Titanic Sinking - Survivor Story, part 2

The wreck of the Titanic is the second accident on the sea which has befallen Mr. Daly. About ten years ago he was on a petroleum steamer returning to Peru, when the vessel struck a derelict in the Bay of Callao and was saved only by the buoyancy of the petroleum tanks which she carried.

Mrs. Emil Taussig, who was saved with her eighteen-year-old daughter, Ruth, while her husband stood by on the deck, also tells a story of half-empty boats, but she adds that incompetent stewards, unable to handle an oar, were assigned to man them.

"When we came on deck," said Mrs. Taussig, "Capt. Smith was preparing the eighth boat to be let down. There was only one seaman in sight, but a number of stewards had rushed up between the crowding men and women. The Captain turned to the stewards and asked them if they knew how to row. They answered 'Yes,' hastily, and four of them were allowed to jump in.

"Only twenty women were near the boat, and these were put in. My daughter Ruth was among the first, but I said that I wouldn't go if my husband did not accompany me. There was room for fourteen more after that last woman had found her place, and they all pleaded to let the men take the empty seats.

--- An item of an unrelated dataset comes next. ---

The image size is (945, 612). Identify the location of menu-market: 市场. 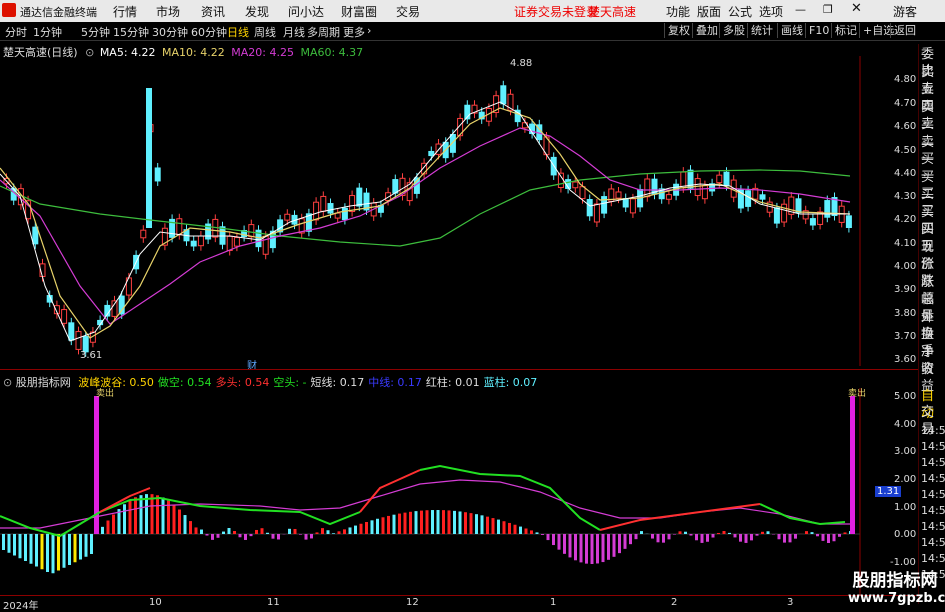
(168, 12).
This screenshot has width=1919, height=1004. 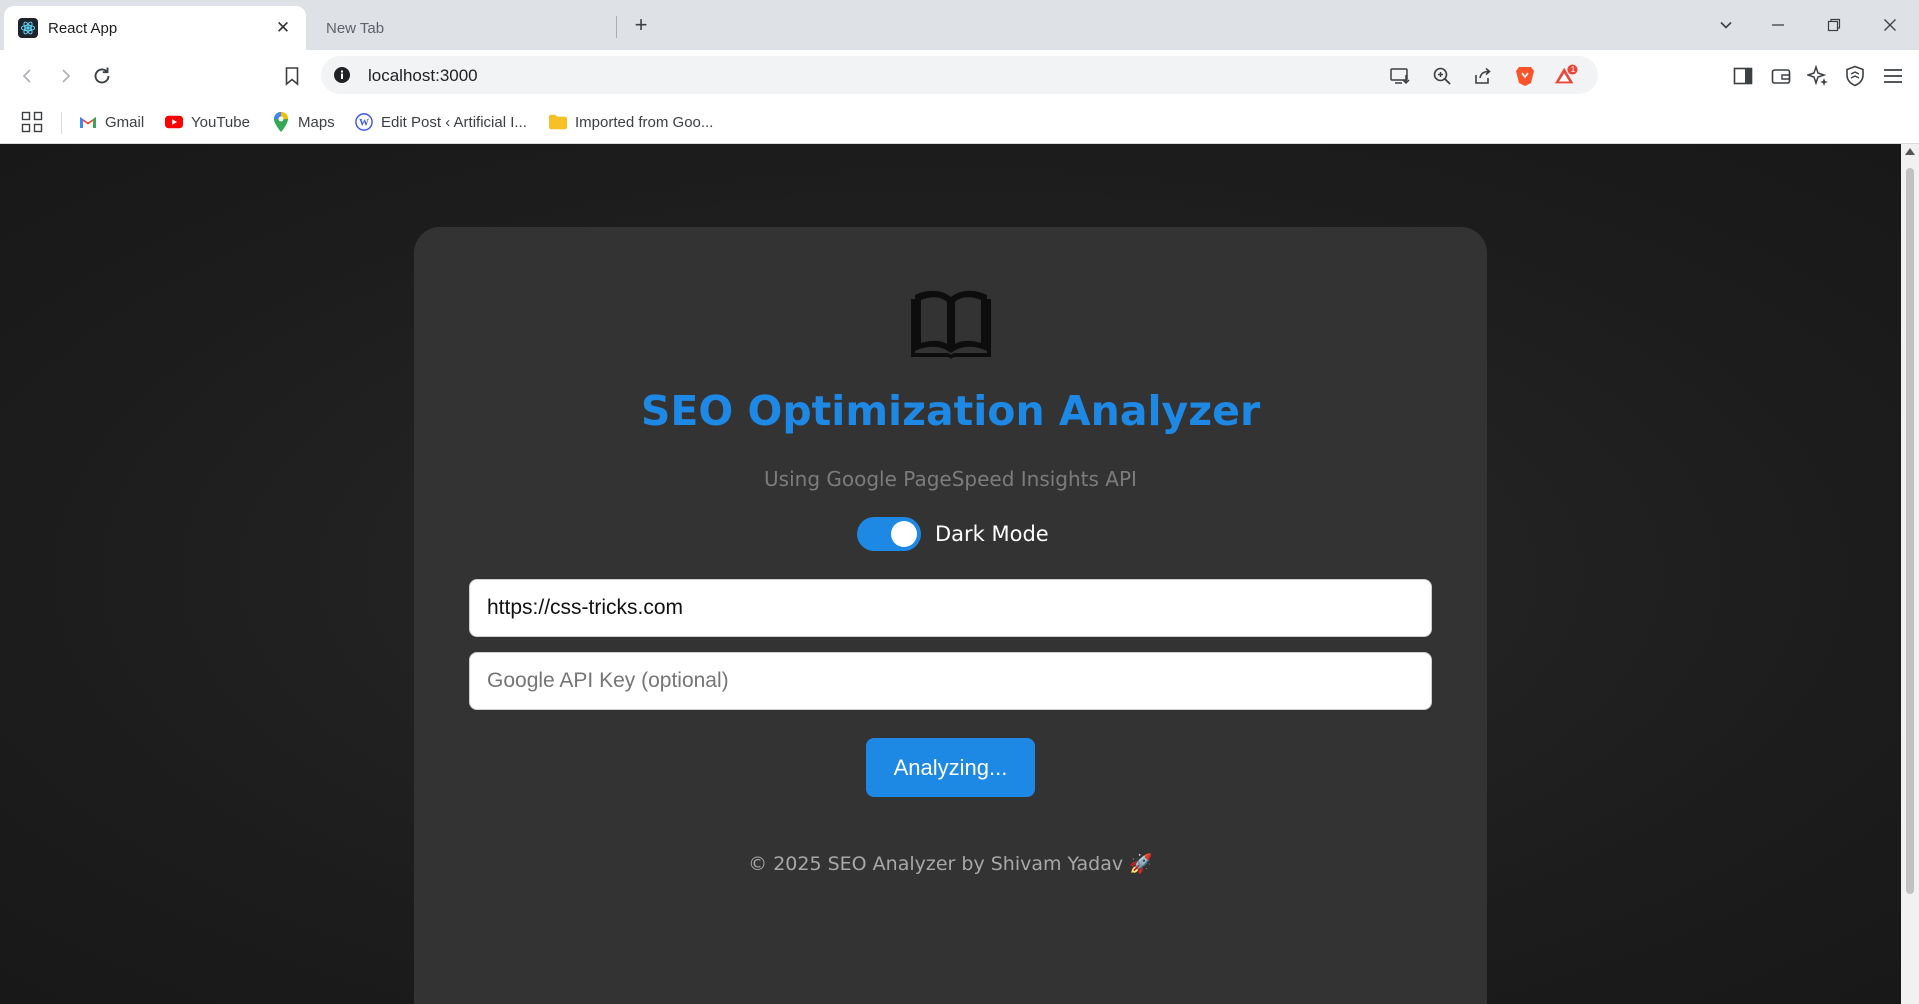 What do you see at coordinates (950, 411) in the screenshot?
I see `page-title: SEO Optimization Analyzer` at bounding box center [950, 411].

"But the Captain said that he would not allow it. I was frantic. There was that boat, ready to be lowered into the water and only half full. Then the orders came to lower. The men were pleading for permission to step in, and one came forward to take a place next to his wife. I heard a shot, and I am sure it was he that went down.

"Then the boat swung out from the deck. I was still with my husband, and Ruth had already disappeared below the deck. I gave a great cry---I remember perfectly calling out the name of my daughter---and two men tore me from my husband's side, lifted me, one by the head and one by the feet, and dropped me over the side of the deck into the lowering boat. I struck on the back of my head, but I had furs on, and that fact probably saved me from greater injury.

"The terrible thing was that we had so much room left for the poor men who were snatched away. When we got to the water the four stewards who had told the Captain they could row, couldn't row at all. There was only one seaman to command the boat, and and English woman whose name I cannot now remember took an oar and rowed until we were half a mile from the Titanic. My daughter also had furs on. The sailor took them from her.

"You'll not need them," he said, and we never saw them again. Yes, we saw the boat go down. Gradually as she sank the lights in front would disappear. In that way we could see how slowly she sank---it was very slow."

Mrs. Taussig, who is living with here father, Hermann Mandelbaum, at 1,229 Park Avenue, complained that there was no alarm to awake the passengers. She says that the lack of sailors to man the lifeboats and the disorder in filling them was due to the fact that most of them were still below when the necessity of lowering became urgent.

She said that her husband, who was abandoned while the half-filled boat was lowered, was an expert oarsman and volunteered his services to the Captain.

"But he was ordered back," she said, "while the four stewards who couldn't row at all were permitted to jump in."

The New York Times, New York, NY 22 Apr 1912



And No Food and Water, Woman Survivor Complains.

Special to The New York Times.

ITHACA, N. Y., April 20---"There was not even a compass, to say nothing of food and water, on the lifeboat in which my husband and I left the Titanic." said Mrs. Norman C. Chambers, who is visiting here mother, Dr. Elma Griggs, in this city, to-day.

Mrs. Chambers said they got off in the second lifeboat, that nothing was said about women first at that time, and that there were almost as many men as women among the thirty-eight persons on the boat. She said that the passengers at the time she left were unwilling to leave the boat and refused to take the matter seriously at all.